When it comes to mental health, it’s a topic of conversation that many try to avoid due to the stigma that still sounds it. That’s why in 2010, Bell Media launched their Bell Let’s Talk Day initiative in effort to spark open and honest conversation about how mental health affects those in Canada and to shine a light on the urgent need for action. As part of Bell Let’s Talk Day, individuals from all across Canada – young and old – took to various social media platforms using the hashtag #BellLetsTalk to share their own personal stories on mental health and how mental illness not only affected them as an individual, but those around them. Since Bell Let’s Talk Day began 8 years ago, millions of Canadians have joined the conversation – including celebrities such as comedian Howie Mandel, and Olympic gold medalist Clara Hughes, just to name a few – and has raised over $86 million dollars since its inception.
Dedicated to promoting mental health awareness, the strategy of Bell Let’s Talk Day was created with the following four pillars in mind: Anti-stigma, care and access, research, and workplace health.

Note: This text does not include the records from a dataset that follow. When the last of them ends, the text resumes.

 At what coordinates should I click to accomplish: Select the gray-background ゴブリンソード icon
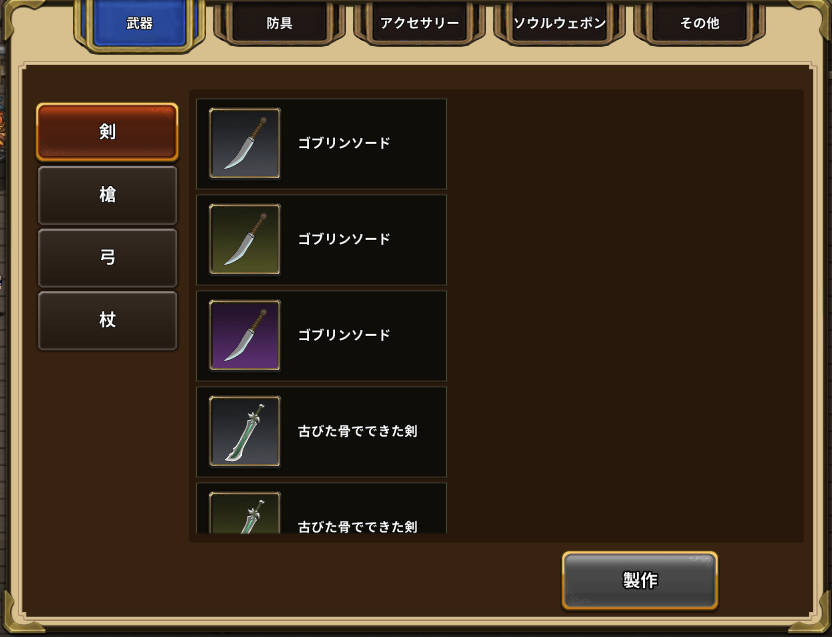[245, 143]
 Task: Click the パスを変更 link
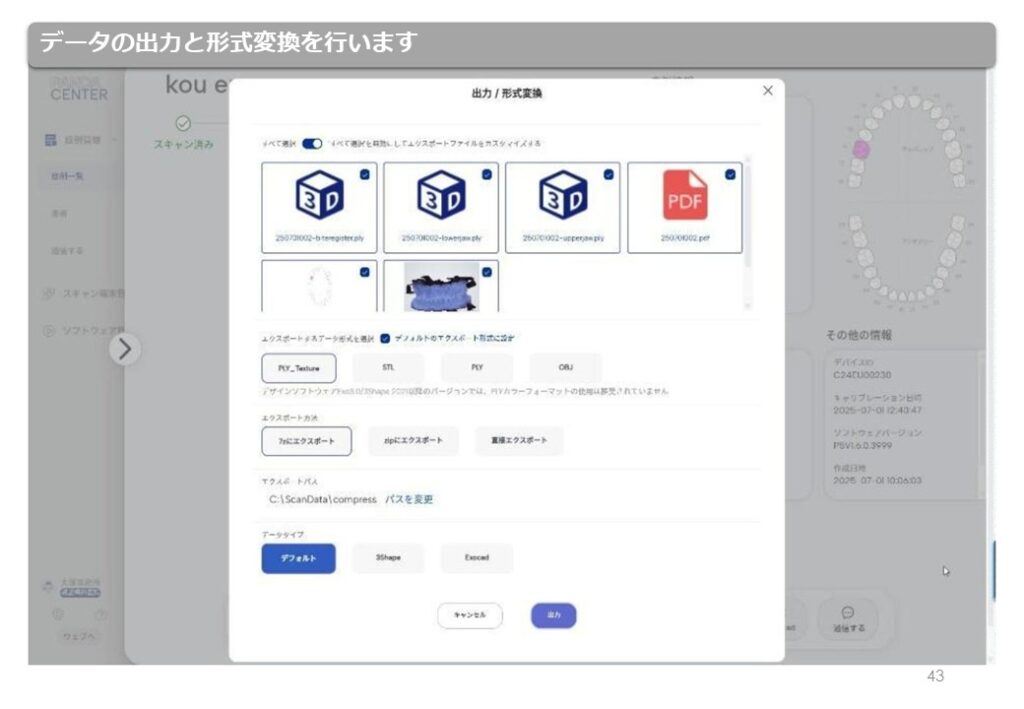(409, 499)
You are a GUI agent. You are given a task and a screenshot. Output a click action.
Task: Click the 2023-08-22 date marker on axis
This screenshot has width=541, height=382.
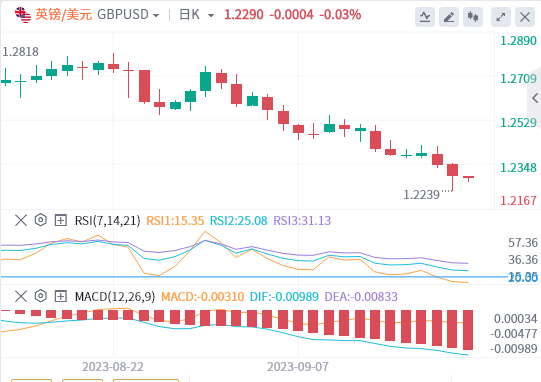tap(113, 366)
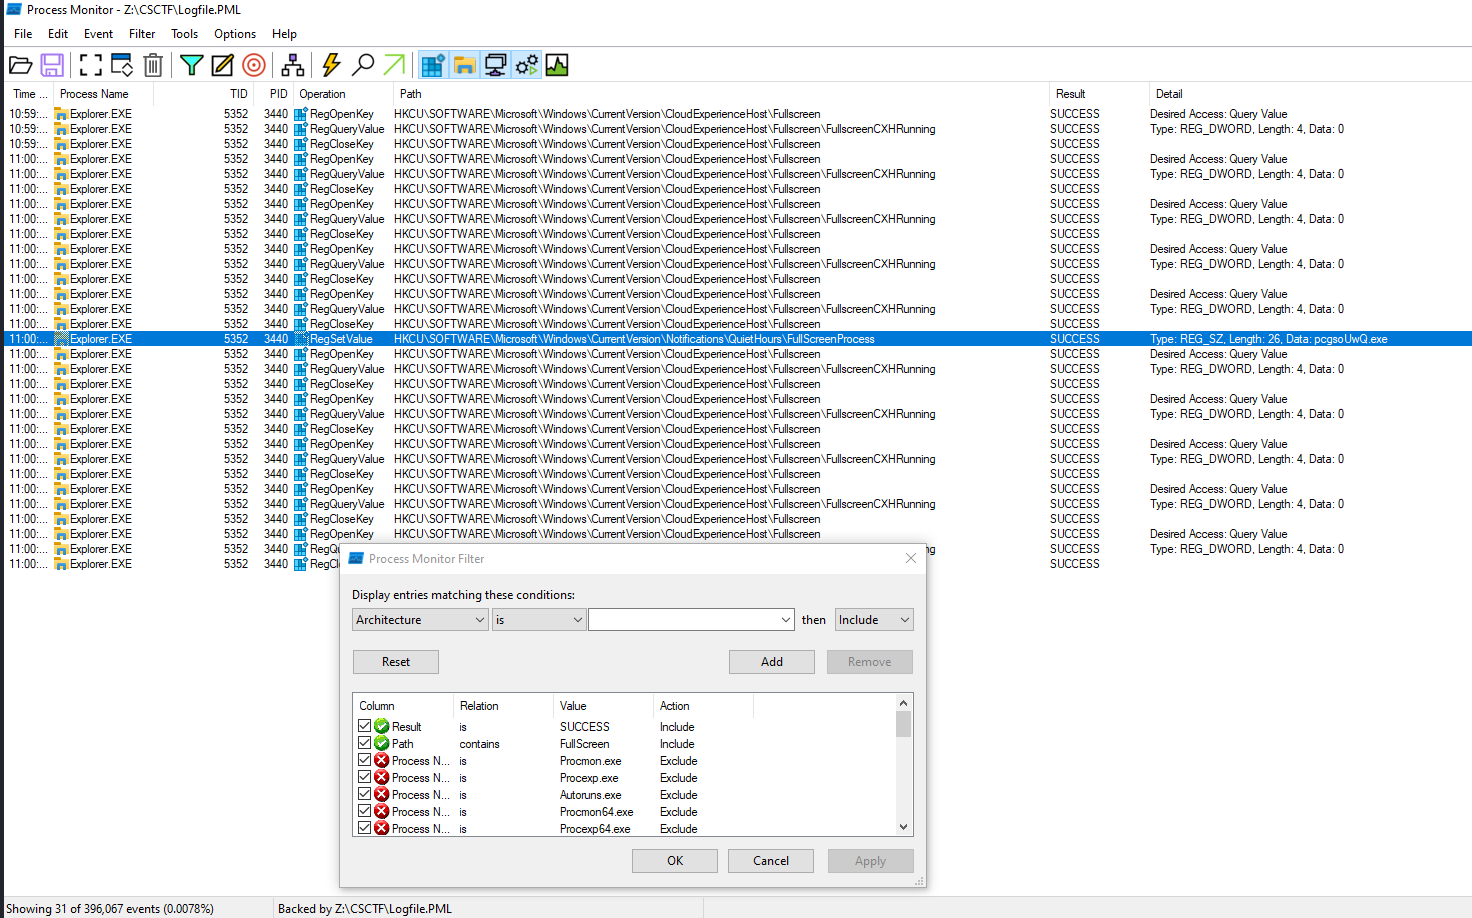
Task: Uncheck the Path contains FullScreen filter
Action: [365, 744]
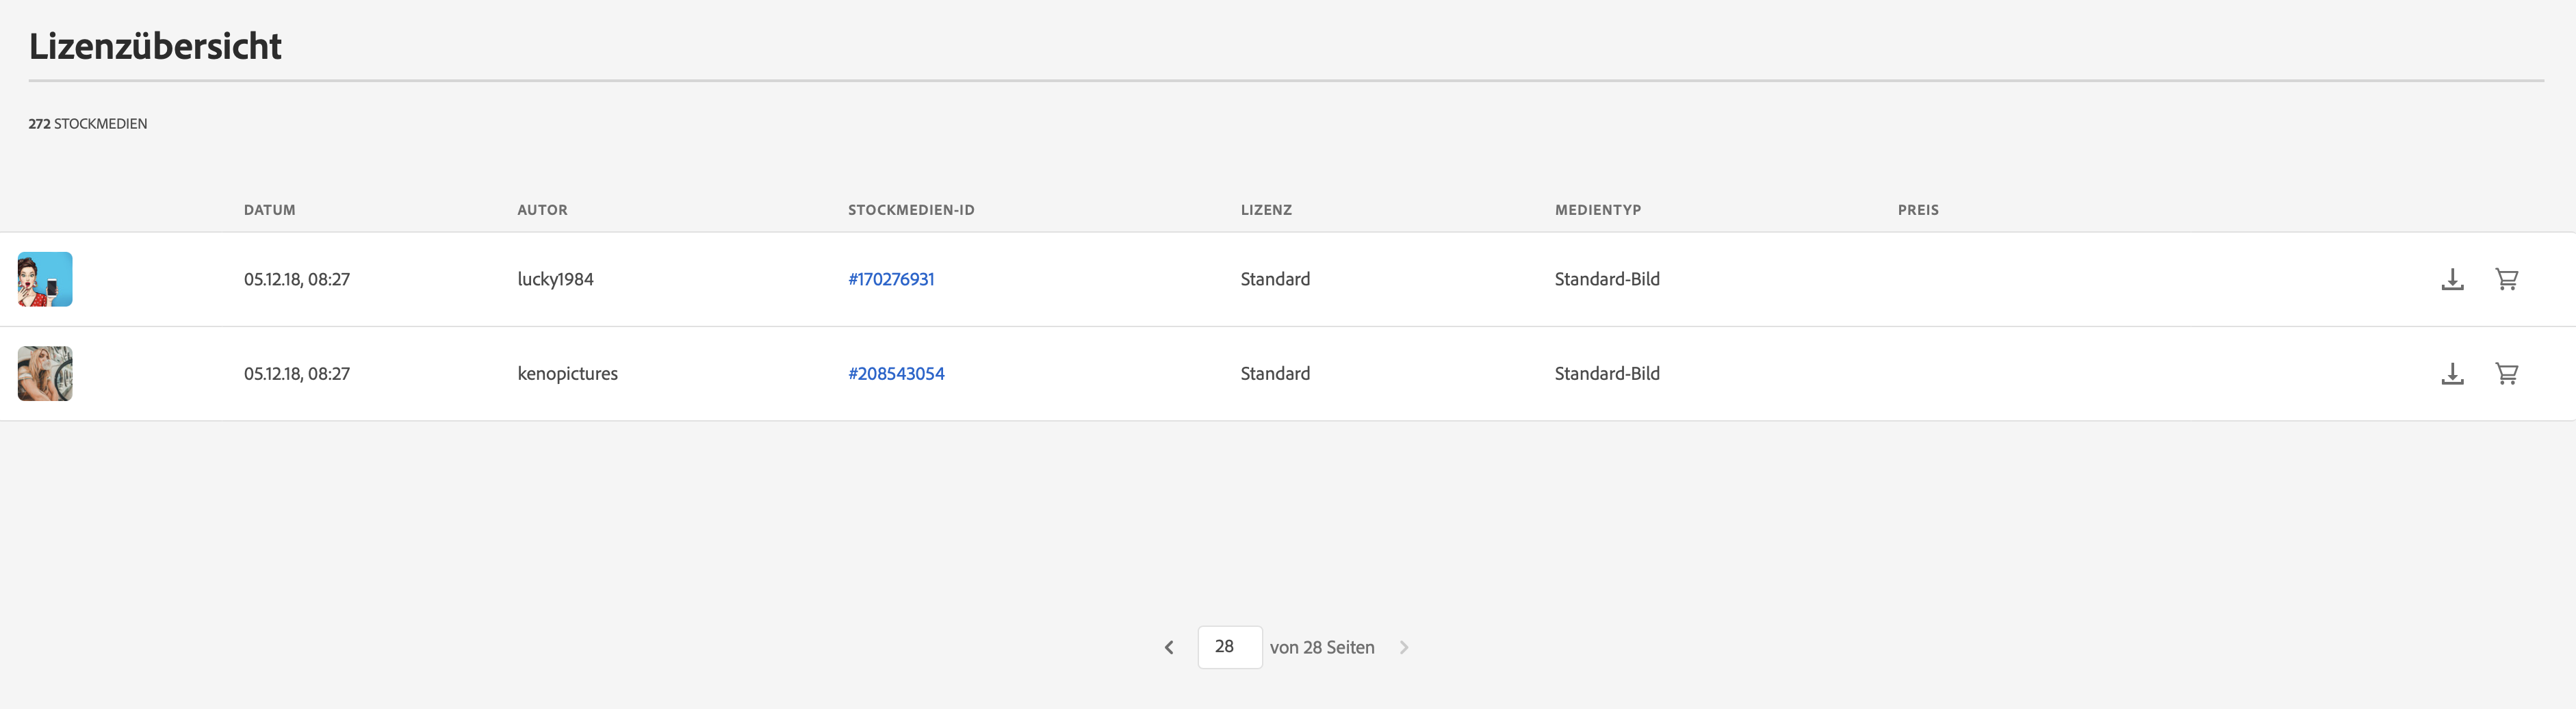This screenshot has width=2576, height=709.
Task: Go to the previous page of licenses
Action: pos(1168,647)
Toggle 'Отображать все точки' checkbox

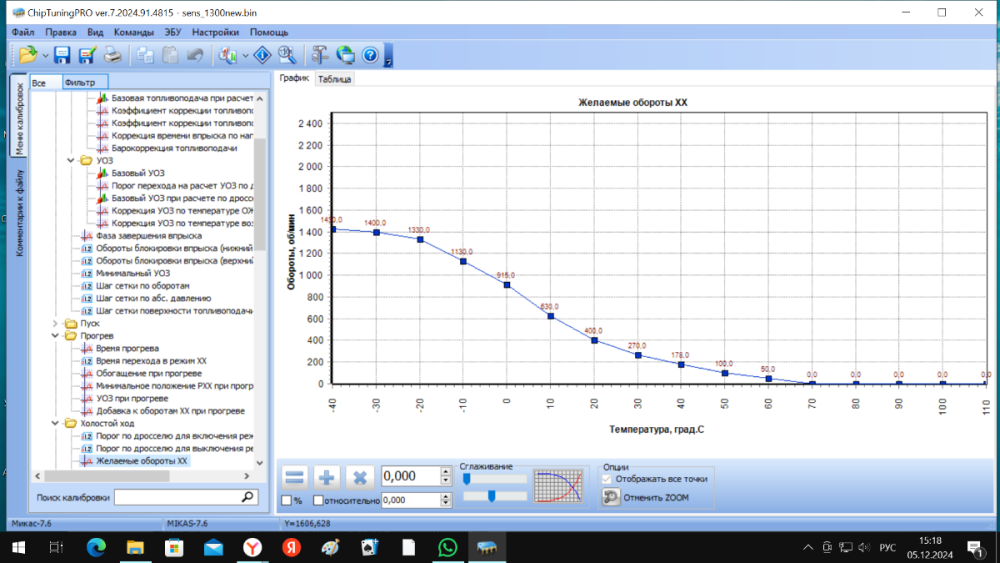click(x=607, y=479)
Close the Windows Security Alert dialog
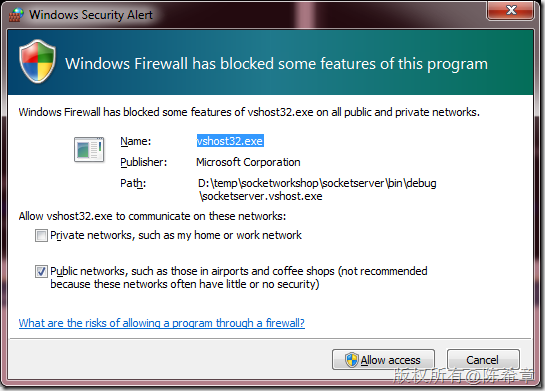The height and width of the screenshot is (391, 545). 510,10
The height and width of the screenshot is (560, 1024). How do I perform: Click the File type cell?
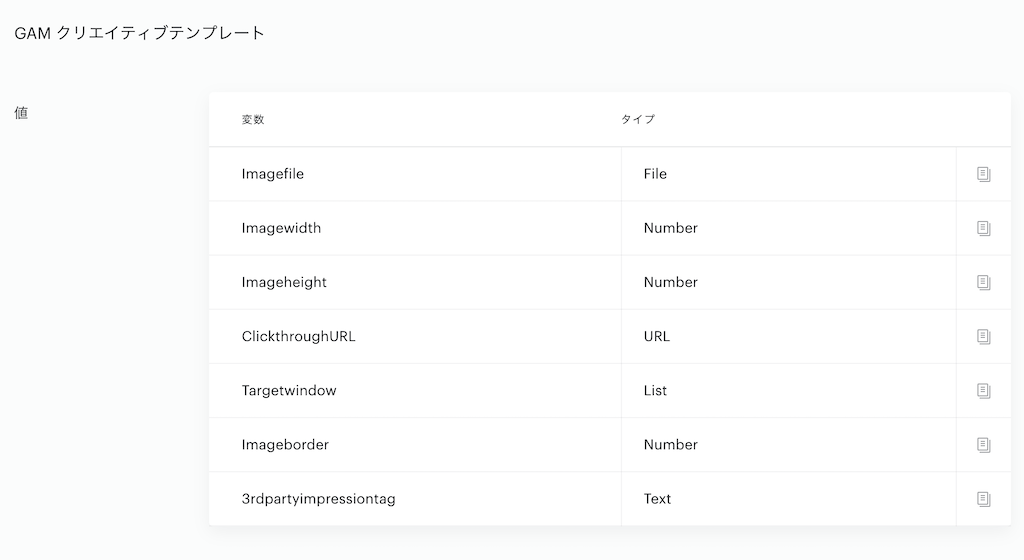coord(789,174)
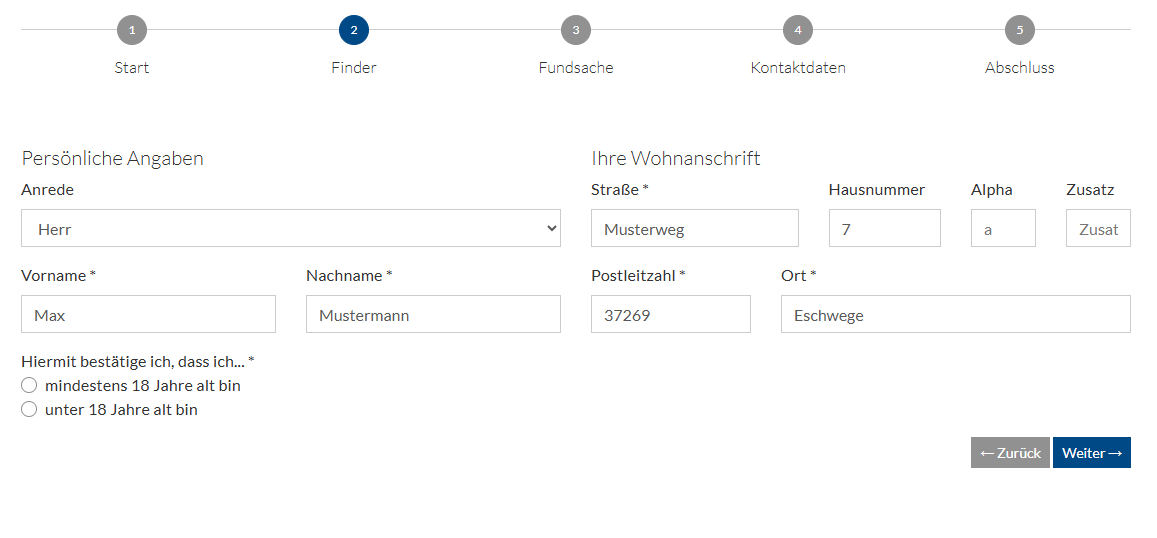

As mentioned, stigma continues to be one of the biggest hurdles for anyone dealing with a mental health crisis, but having the conversation can be a very important step in making change happen. Mental health is also one of the leading causes for disability in Canada, so Bell Media is also committed to promoting the Standard for Psychological Health and Safety in the workplace, and encourages corporations all over the country to become more engaged in the conversation on mental health. It’s also important for those suffering from a mental illness to feel as though they have the right amount of access to the care required to get them proper treatment, as well as for the friends, family members and loved ones of those suffering from mental illness to have extra support. This includes having the right resources available in everything from local hospitals and schools, as well as other mental health organizations and agencies. Bell has also continually invested in ongoing research towards mental health.
Whether you’ve personally experienced a mental illness or know someone who might be, there are a few simple steps you can take to help end the stigma and make mental health a topic of conversation that people won’t feel as though they have to shy away from. First and foremost, language matters. The words you use to describe someone with a mental illness matter. Words like “schizo” and “crazy” only play into the stigma that surrounds mental illness, so avoid those kinds of terms. If someone you know is struggling, be there for them. Sometimes helping someone isn’t necessarily about giving them advice – simply being there, showing your support and providing them with a listening ear or a shoulder to lean on can often be their first step on the road to recovery. Lastly, don’t be afraid to talk about it. Sharing your stories can help challenge the many stereotypes that surround mental illness and helps to break the silence.
There are a variety of ways you can also get involved on social media. Bell Media will donate 5 cents towards Canadian mental health initiatives from every text message sent and mobile/long distance calls made by Bell Canada and bell Alliant Customers; every tweet using the @Healthy_Minds and the #BellLetsTalk hashtag, every post on Instagram tagging @HealthyMindsCanada and the #BellLetsTalk hashtag, every view of the Bell Let’s Talk Day video on Facebook, and every use of the Bell Lets’s Talk geo-filter on Snapchat. Bell Media has also provided a toolkit, available on their website, with other ways to help you spread the word about mental illness. You can download that toolkit at letstalk.bell.ca/en/toolkit.